ワンボード・オーディオ・コンソーシアムの独自ディストリビューション「1bc」もupmpdcliを採用しているので、ストリーミングサービスへの対応は容易なこと。設定ファイル(/etc/upmpdcli.conf)にGoogle Play Musicのアカウント情報を書き込むだけで、1bcの動作するRaspberry PiがUPnP/OpenHome互換アプリのメディアサーバとして現れ、それを選択するとGoogle Play Musicのブラウズが可能になる。再生開始/停止などの操作体系はまったく同じで、アルバムアートワークや曲情報もしっかり表示される。日本未導入のTidalとQobuzは試していないが、アカウント情報さえ登録すればまったく同様に動作するはずだ。
ストリーミングサービスの使い方はとてもシンプルで、エソテリックがiOS向けに提供するアプリ「Sound Stream」を例にすると、最初に設定画面でミュージックライブラリにラズパイ側のシステムを選択すればOK。これで、「Gmusic」というフォルダにアクセスできるようになり、そこから「Library」や「Thematic」など下位のフォルダを開いて曲再生できるようになる。

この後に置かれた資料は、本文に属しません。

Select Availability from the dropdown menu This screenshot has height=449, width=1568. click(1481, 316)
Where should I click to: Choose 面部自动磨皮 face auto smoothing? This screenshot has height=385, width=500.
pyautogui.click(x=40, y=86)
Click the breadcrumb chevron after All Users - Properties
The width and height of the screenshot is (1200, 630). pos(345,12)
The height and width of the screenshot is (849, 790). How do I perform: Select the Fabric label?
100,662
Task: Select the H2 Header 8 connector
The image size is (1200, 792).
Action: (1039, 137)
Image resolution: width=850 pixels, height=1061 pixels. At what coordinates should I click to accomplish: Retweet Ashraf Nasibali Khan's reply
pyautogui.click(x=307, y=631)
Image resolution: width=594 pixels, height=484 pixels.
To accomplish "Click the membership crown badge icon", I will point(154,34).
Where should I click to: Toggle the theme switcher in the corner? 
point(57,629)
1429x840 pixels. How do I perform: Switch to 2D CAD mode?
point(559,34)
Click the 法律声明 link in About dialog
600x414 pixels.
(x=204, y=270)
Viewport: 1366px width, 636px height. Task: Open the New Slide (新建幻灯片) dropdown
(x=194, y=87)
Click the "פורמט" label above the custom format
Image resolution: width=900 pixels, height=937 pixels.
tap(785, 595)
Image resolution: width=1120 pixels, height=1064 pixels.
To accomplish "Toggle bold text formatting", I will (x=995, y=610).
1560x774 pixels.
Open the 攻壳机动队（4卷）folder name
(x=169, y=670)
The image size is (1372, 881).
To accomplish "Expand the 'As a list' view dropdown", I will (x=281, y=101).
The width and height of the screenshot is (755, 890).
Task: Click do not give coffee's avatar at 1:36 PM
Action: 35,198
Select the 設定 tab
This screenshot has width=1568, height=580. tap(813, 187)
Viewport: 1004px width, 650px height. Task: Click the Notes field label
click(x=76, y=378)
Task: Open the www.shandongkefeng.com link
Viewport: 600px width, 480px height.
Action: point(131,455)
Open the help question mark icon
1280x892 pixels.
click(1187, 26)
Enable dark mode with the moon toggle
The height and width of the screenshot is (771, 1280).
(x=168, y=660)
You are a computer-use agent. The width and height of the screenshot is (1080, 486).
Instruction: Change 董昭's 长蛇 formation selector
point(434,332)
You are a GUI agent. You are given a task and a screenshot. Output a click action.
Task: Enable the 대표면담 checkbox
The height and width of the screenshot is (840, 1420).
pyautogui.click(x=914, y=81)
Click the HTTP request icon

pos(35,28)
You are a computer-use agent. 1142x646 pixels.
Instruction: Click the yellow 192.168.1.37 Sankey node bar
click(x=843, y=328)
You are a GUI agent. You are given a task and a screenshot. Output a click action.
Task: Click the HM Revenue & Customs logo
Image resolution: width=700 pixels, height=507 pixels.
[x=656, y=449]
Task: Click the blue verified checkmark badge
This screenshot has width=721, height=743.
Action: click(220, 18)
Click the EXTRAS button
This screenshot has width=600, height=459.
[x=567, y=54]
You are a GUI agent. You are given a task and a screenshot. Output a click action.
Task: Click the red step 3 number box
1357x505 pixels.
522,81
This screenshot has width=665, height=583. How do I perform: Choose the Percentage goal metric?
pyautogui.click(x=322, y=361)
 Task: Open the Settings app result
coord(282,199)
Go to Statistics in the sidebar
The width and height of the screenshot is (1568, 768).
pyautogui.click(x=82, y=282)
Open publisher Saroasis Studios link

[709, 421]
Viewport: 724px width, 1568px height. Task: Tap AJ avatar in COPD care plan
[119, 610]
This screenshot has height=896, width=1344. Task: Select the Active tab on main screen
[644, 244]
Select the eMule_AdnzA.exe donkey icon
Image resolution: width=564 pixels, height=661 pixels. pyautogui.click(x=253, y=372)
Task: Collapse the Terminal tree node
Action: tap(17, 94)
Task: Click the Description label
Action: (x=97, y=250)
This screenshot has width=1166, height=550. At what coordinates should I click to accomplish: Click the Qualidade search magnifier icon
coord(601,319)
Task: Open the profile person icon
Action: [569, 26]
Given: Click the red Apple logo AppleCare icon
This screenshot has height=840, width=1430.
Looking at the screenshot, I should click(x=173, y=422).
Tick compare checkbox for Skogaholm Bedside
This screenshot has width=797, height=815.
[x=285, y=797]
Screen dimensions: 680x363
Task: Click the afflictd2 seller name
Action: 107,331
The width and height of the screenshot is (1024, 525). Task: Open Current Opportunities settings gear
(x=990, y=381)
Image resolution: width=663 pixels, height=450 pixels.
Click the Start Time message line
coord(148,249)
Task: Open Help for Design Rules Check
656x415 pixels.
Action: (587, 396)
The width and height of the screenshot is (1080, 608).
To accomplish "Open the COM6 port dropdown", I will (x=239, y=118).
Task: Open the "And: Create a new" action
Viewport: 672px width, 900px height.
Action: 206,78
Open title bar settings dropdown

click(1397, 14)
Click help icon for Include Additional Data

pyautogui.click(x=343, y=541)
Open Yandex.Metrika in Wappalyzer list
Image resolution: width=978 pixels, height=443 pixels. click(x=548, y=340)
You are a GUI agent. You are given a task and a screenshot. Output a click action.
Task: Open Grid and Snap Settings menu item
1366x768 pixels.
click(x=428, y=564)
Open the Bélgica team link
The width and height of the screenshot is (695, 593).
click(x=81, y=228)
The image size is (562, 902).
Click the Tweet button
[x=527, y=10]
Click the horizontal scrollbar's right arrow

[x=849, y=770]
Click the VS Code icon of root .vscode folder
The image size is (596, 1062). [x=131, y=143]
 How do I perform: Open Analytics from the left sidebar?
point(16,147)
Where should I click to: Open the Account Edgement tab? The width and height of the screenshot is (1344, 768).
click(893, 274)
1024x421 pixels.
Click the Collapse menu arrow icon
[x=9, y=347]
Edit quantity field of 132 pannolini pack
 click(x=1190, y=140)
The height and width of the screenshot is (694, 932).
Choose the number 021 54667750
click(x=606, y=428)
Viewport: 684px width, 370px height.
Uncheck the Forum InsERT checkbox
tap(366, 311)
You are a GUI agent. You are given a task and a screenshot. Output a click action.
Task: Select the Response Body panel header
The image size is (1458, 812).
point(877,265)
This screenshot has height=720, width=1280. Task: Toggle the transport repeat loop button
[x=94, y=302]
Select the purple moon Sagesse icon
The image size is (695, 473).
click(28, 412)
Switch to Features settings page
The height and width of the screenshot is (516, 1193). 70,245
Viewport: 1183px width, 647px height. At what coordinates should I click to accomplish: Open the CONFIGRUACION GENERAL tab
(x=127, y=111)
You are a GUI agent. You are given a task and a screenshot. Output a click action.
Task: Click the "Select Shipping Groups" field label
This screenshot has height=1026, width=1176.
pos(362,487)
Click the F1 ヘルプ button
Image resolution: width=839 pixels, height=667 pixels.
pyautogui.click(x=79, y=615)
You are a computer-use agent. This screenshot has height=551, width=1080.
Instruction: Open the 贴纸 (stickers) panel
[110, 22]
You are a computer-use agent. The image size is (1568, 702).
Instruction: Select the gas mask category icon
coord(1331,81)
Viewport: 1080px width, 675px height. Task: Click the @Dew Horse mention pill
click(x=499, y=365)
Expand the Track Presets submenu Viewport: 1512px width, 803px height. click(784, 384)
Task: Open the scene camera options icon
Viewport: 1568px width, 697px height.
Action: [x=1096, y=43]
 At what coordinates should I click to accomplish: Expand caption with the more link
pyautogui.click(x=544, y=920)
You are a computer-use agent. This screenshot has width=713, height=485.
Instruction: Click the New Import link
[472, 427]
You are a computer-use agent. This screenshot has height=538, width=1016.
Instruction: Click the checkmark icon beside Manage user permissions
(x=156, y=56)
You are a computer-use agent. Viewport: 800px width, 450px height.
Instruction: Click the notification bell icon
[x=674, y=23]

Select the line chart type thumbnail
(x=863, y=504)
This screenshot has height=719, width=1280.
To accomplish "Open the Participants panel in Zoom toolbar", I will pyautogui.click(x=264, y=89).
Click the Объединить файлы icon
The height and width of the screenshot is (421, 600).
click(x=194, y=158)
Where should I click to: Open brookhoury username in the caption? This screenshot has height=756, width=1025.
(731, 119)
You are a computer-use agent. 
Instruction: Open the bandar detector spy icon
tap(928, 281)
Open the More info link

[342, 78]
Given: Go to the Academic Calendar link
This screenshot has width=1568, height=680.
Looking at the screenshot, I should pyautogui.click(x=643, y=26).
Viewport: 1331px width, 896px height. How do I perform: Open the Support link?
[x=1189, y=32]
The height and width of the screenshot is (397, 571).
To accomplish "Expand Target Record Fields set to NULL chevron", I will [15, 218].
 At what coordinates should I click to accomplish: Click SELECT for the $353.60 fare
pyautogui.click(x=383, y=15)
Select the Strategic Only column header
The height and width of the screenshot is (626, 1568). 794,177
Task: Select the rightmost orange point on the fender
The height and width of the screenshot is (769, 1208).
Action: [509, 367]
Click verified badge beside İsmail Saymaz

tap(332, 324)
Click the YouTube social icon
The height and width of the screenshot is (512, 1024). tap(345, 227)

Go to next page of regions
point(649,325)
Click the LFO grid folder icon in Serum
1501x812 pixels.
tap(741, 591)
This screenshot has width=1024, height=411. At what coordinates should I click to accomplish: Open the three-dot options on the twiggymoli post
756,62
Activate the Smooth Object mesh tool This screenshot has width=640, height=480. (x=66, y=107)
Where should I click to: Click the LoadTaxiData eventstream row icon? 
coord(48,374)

ここで利用できるのは、Google Play Musicのサービスそのものだ。履歴情報はクラウド側で管理されているため、再生した曲/アーティストによって“お勧め”の曲も随時変わる。たとえば、マリーン(1980年代に活躍したAOR・フュージョン寄りの女性ボーカリスト)のアルバムをかけた時、同時期にヒットしていた寺尾聰(近年はもっぱら俳優として有名だが、AOR系の大ヒット曲がある)を勧めてくるところなど、決してディスク/ファイル再生では体験できない部分だ。
「アカウントの一貫性」も指摘しておきたい。Google Play Musicに限らず、音楽ストリーミングサービスはログイン時に使用したユーザーアカウントに履歴などの情報をひも付けるため、どのスマートフォン/オーディオ機器を利用してもユーザーの好みが引き継がれる。プレイリストなど登録した情報もそのまま利用できるから、移動中にスマートフォンで見つけたアーティストと同傾向の曲を帰宅後すぐに再生できる。
音質はファイル/ディスク再生にかなわないとしても、聴き放題だからこその“音楽との新しい出会い”はストリーミングサービスならではだろう。より高音質な音源を見つける作業は、出会いの後で構わないはずだ。このストリーミング再生のポジティブな側面を、ぜひ体験していただきたいと考えている。